Given the fact that official NewEra caps range anywhere from $25-35 for the things players wear, and jerseys from Majestic are like $99 for replicas, much less $200+ for authentic ones, I have a hard time believing that any kid not the offspring of GEICO or ExxonMobil executives are going to get their hands on more than a single set out of the 75+ possible combination of jersey+ballcaps.
I get it. People do indeed like options, and simply having a large array of options does increase the likelihood that someone will buy something, but the purist snob in me has a hard time believing in the validity of someone’s fandom that bothers to get anything other than the standard home white or road gray, and the cap that was the lone option prior to 2003, when presumably the explosion of options came to fruition.
The harsh reality is that as it pertains to the Diamondbacks and the Padres, neither of these unveilings are really going to help, given the fact that both teams are coming off of abysmal 2015 campaigns, and at least to this point, have shown little reason to believe that 2016 will be any better.* Nothing sells merch better than winning baseball games, and with both teams looking as weak now on paper as they finished the previous season, wins aren’t going to be that frequent, and the availability of merch at the team stores will likely reflect such.
*Not to mention, with 2016 being an even-numbered year, there’s little reason to believe that the fucking San Francisco Giants are going to win it all again, despite my utter revulsion to that thought
Ultimately, both the Diamondbacks and Padres need to stop worrying about superficial crap like moving merchandise and giving people options, and should probably focus on bettering their rosters and trying to win baseball games.
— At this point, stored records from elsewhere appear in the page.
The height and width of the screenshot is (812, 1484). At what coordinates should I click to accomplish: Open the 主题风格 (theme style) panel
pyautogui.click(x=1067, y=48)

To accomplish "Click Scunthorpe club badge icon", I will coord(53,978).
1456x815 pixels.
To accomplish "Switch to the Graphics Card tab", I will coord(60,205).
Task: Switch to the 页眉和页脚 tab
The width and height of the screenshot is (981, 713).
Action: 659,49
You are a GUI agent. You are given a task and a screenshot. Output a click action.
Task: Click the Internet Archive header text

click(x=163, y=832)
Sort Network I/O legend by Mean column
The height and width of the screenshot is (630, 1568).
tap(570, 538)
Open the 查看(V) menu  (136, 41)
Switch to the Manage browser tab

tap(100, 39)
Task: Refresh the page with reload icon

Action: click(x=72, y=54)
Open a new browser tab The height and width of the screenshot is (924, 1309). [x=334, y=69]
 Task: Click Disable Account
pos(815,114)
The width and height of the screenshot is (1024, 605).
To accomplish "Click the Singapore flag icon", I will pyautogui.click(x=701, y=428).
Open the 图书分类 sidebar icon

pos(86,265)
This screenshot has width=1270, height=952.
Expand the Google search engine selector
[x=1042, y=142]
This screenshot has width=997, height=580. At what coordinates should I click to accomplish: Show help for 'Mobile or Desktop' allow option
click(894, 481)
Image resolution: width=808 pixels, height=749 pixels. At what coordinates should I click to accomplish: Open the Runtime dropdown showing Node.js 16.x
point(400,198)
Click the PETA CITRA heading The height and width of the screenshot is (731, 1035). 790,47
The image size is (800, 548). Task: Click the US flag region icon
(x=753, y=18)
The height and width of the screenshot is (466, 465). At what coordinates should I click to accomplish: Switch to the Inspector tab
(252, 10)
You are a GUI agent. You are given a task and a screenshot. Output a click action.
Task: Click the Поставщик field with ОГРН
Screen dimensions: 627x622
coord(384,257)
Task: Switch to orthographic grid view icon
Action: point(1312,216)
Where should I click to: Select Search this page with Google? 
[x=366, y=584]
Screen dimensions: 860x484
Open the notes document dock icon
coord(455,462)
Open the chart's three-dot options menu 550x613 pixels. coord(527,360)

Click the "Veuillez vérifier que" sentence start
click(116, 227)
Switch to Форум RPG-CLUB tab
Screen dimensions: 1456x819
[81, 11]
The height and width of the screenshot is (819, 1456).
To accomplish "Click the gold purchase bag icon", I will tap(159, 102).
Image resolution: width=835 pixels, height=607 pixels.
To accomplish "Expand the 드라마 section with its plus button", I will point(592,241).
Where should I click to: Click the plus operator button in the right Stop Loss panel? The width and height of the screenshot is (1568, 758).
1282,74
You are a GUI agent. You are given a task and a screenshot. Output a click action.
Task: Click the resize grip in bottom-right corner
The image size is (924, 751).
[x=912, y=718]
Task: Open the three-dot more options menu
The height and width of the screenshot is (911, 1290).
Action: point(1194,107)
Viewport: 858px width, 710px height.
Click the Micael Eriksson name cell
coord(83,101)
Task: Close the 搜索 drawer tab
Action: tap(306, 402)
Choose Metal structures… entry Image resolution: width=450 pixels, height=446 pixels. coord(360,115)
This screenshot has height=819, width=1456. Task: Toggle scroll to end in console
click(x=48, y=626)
Teams like the Royals, Athletics, Dodgers and even the loathsome Orioles are less egregiously excessive with their uniforms and cap options, are more traditional in design with classic script logos, and go with the tried-and-true methodology for team name on home whites, and city name on road grays.
Coincidentally, those four teams I would consider to be some of the best uniforms in MLB. There are a few other teams that warrant some mention for simplicity, like the Angels, Phillies, Cardinals and Rays, but they’re a little too simplistic, utilizing the same logo for both home and away jerseys. Come on, not every noob is going to automatically know where you guys are from!
Ultimately, what this boiling down to is the fact that every team is better than the Diamondbacks and Padres, when it comes to simplifying things and not being too excessive with their identity and obsessing over merch sales.
However, if you want the undisputed strongest brand, possibly in all of sports, it really might just be the New York Yankees, whom have basically never changed anything, almost ever. Home whites, road grays, the same cap for all games. I’m pretty sure they’re the only team in MLB without an alternate uniform, although they have busted out playing in practice duds in sparse occasions. The fact of the matter is that through consistency and simplicity, the Yankees, love them or hate them, have essentially reinforced themselves into one of, if not the, strongest identity in all of professional sport. The may not win the World Series every year, like they basically did at the turn of the 90s-00s, but they’re undoubtedly the best uniforms in baseball.